The Rosecomb is one of the oldest bantam breeds in the UK and was named for its distinctive rose crest. It is a true breed of bantam chickens and not a miniaturized version of large birds. At present, the breed is mainly bred as an ornamental breed. In more recent years, other breeds, including the Hamburg, have been known to be used in selective breeding programs to improve the breed.
In addition to its large and distinctive rose crest, other traits of the breed include large white earlobes and a large tail with abundant plumage. These little birds always stand upright and proudly stand like little soldiers. Roosters generally weigh between 570 to 620g while hens reach the weight of 450 to 510g.
Rosecomb breed varieties
Rosecombs have been documented with at least 26 color varieties recognized by the American Bantam Association, although only three are recognized by APA, Black, Blue, and White, with Black being the most popular. It is one of the most popular display birds with hobbyists today and was shown at North America’s first poultry show in 1849.
Rosecomb breed temperament
Rosecomb chickens are generally hardy and active birds. They are usually friendly and easy to handle, but roosters can be aggressive when threatened.
The Rosecomb is suitable for all climates and is also well suited to confinement.
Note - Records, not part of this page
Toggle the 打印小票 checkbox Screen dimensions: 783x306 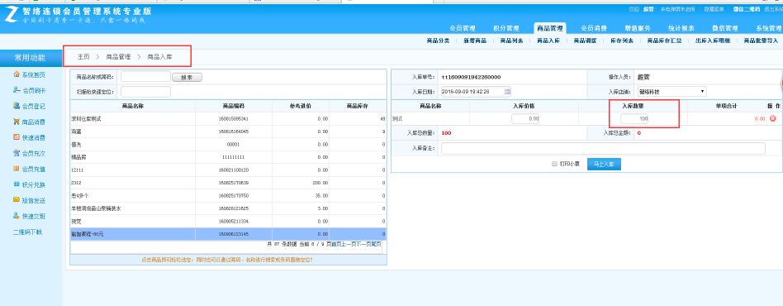pyautogui.click(x=554, y=164)
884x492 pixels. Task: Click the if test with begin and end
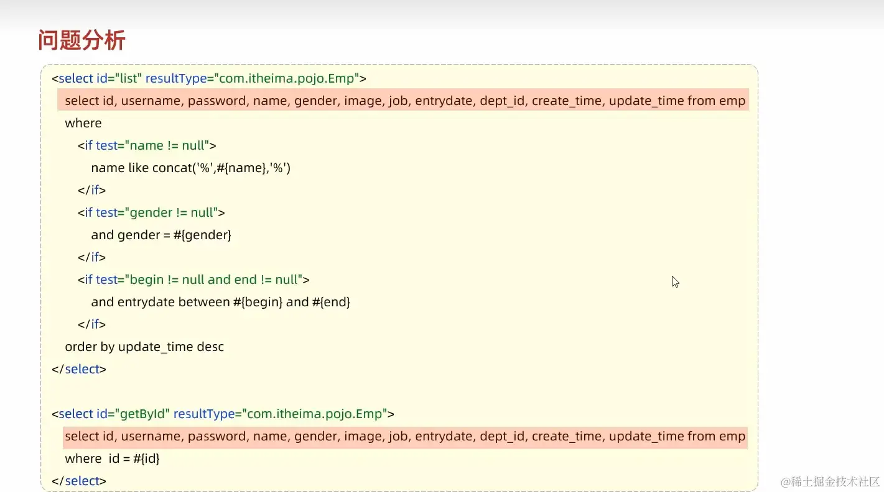pos(193,280)
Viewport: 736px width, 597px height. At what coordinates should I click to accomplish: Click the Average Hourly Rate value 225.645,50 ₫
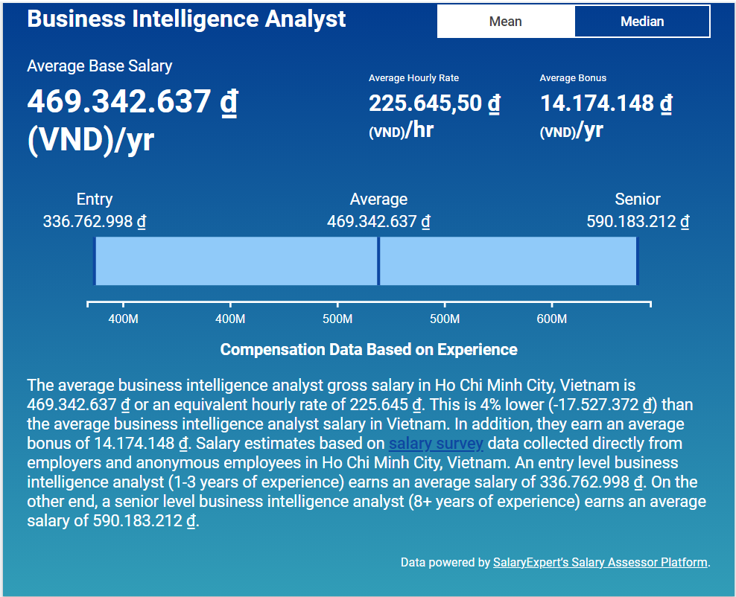point(434,103)

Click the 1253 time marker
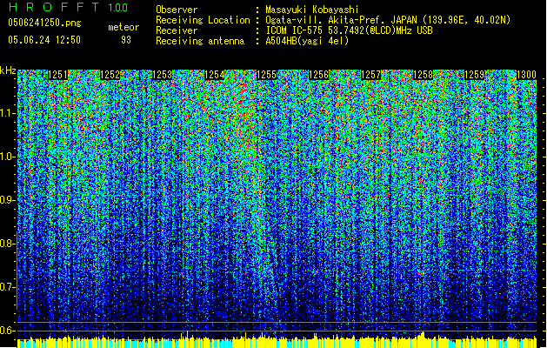(x=163, y=76)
They are good fliers. Although special care must be taken in extremely cold climates since its crest is prone to frostbite. They are friendly birds by nature which makes them good pets.
Rosecomb egg production
Egg production from Rosecomb hens is very poor.
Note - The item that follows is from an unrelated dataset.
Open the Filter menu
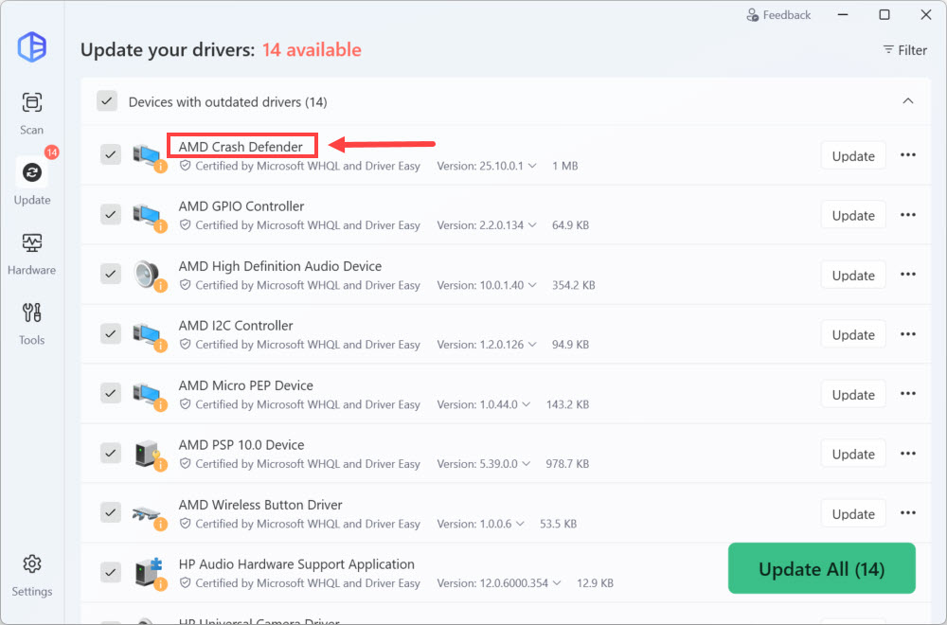(x=904, y=50)
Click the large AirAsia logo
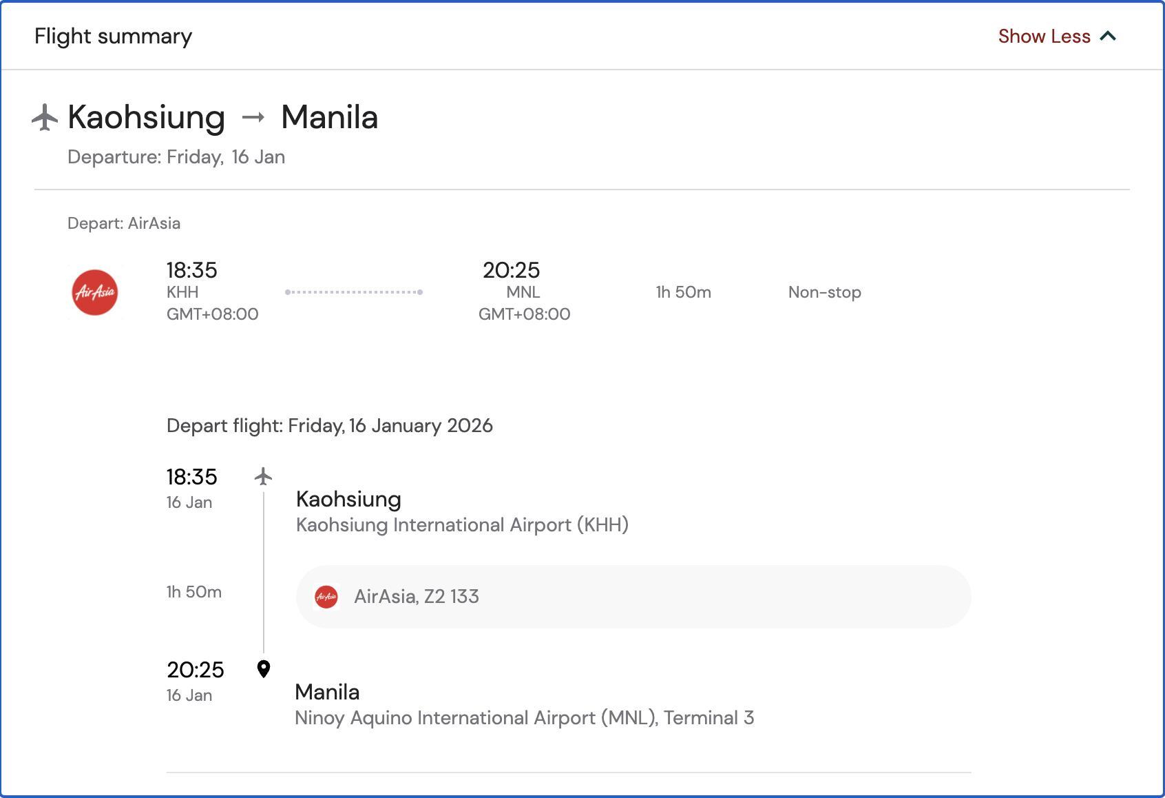Image resolution: width=1165 pixels, height=798 pixels. point(95,292)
They lay about 50 cream-colored eggs per year. They will start laying eggs around 24 weeks.
Rosecombs are true bantams, developed by English breeders, and have been known since at least the 15th century. The earliest records of the breed are from the 14th century in Great Britain, although it may have another point of origin. Their popularity as an ornamental breed first took off after King Richard III began breeding them. And this fame lasted among poultry enthusiasts until the 19th century.
Rosecombs were featured in North America’s first poultry show in 1849, as well as being admitted to the first edition of the American Standard of Perfection in 1874.
Rosecomb breed recognition
Today the Rosecomb is kept primarily as an ornamental bird. And it remains popular with fans of show breeds in the UK. Rosecomb chicken was admitted to the American Poultry Association’s Standard of Perfection in 1874.
There are many varieties of Rosecomb colors, although the APA only recognizes black, blue, and white Rosecombs. The large red rose is obviously a trademark of the breed, as is its large round white lobe. Rosecomb chicks cost around $3 to $5 depending on your location and availability. In other countries like the Philippines, it costs more than 10 times.